▶ _TASK DATA_
- Opening Delimiter -

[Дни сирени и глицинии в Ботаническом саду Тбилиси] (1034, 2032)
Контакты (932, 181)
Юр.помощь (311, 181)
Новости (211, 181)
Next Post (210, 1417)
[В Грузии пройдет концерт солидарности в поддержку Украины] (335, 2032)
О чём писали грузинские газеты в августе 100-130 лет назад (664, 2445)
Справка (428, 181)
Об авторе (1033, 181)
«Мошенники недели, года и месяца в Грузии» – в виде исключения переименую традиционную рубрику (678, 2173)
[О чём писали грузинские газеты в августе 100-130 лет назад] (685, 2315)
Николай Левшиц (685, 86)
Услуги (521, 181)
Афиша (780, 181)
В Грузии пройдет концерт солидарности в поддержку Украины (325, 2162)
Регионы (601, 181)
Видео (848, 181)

- Closing Delimiter -
- Opening Delimiter -

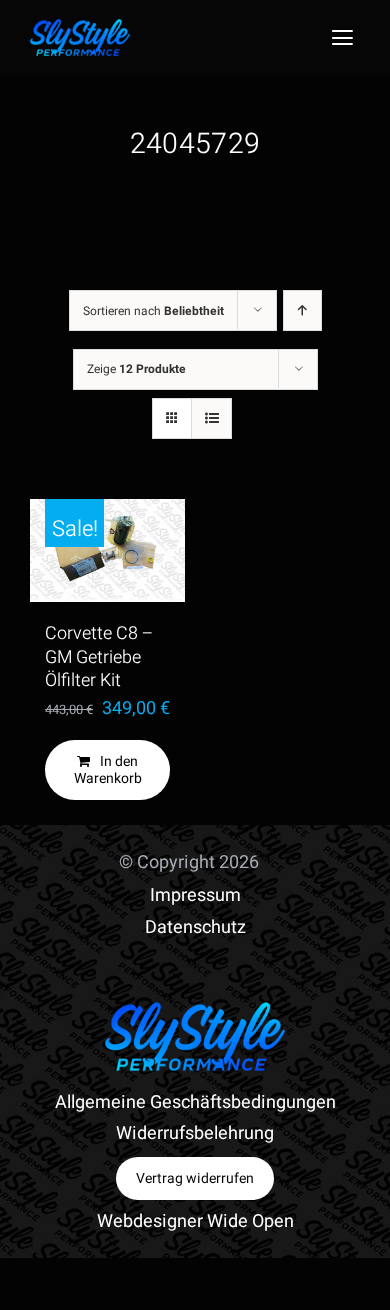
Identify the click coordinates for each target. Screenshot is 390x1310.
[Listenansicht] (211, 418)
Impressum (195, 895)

- Closing Delimiter -

▶ _WORK TASK_
Please copy each line of the material that contains the word "поддержку".

▶ _SOLUTION_
[В Грузии пройдет концерт солидарности в поддержку Украины] (335, 2032)
В Грузии пройдет концерт солидарности в поддержку Украины (325, 2162)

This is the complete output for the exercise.